* [DATA TO USE]:
== == ==

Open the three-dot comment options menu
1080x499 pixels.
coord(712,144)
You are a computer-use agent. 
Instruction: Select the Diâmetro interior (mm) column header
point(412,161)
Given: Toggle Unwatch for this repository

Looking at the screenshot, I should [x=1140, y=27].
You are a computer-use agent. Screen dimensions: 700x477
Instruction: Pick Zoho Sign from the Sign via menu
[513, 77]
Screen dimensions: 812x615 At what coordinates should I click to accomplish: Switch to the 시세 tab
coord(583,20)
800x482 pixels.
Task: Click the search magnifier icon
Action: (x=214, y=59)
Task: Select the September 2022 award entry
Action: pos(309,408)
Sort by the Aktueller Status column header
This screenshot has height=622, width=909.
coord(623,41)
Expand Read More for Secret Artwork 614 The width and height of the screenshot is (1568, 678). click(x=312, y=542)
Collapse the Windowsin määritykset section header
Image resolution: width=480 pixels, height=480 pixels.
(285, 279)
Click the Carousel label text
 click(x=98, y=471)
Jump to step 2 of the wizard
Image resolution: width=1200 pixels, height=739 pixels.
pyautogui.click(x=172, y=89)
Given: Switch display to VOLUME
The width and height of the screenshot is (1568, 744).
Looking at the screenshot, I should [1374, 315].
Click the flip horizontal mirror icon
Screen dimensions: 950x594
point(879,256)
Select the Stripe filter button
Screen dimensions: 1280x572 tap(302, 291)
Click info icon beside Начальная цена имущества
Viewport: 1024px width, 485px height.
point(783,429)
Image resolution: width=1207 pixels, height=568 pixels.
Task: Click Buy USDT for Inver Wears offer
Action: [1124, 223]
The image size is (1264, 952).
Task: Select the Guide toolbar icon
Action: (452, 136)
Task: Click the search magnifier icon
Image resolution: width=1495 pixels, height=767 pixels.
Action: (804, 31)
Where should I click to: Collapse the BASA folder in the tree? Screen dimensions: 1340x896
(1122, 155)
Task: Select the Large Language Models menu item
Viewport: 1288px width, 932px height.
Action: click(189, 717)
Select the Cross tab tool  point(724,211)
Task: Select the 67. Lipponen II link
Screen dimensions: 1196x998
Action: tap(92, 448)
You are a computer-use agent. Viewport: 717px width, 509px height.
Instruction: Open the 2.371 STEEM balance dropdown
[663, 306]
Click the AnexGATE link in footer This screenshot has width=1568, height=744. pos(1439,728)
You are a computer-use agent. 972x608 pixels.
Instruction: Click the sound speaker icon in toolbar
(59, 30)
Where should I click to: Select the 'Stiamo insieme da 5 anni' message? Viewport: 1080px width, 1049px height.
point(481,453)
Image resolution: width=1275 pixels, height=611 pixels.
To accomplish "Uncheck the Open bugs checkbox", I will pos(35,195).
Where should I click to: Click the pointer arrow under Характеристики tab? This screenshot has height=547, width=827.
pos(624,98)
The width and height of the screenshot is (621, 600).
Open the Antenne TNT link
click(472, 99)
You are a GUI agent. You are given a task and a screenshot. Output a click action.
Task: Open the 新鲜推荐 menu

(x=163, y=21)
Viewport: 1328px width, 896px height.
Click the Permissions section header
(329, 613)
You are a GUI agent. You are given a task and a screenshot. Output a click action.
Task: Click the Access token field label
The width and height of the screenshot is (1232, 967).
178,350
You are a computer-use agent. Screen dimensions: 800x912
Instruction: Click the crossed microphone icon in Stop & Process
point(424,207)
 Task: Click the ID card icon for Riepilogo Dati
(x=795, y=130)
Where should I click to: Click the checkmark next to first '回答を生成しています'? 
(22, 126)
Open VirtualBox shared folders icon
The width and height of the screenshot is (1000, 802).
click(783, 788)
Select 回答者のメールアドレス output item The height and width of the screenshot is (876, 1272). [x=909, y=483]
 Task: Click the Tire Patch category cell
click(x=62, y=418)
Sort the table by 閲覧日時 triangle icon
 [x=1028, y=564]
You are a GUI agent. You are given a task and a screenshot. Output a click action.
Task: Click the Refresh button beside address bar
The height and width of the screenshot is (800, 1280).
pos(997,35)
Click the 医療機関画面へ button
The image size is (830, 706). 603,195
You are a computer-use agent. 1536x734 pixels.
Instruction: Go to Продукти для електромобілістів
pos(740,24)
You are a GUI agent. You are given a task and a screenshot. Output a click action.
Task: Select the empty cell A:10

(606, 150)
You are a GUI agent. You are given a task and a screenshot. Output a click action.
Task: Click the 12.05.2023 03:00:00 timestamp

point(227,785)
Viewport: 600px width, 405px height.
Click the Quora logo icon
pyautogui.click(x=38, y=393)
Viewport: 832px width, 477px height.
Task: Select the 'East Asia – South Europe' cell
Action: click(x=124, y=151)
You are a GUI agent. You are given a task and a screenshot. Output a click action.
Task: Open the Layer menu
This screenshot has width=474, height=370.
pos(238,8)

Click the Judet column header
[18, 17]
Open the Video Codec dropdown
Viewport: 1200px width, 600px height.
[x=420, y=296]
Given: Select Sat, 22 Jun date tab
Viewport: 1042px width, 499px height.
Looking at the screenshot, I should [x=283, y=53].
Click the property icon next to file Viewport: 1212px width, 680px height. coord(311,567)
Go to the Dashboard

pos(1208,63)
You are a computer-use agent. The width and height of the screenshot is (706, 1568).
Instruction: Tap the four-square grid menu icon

== == ==

* [WHAT THE TASK REQUIRES]:
From the entries above, copy each line holding "beside".

* [EXPECTED OUTPUT]:
Click info icon beside Начальная цена имущества
Task: Click the Refresh button beside address bar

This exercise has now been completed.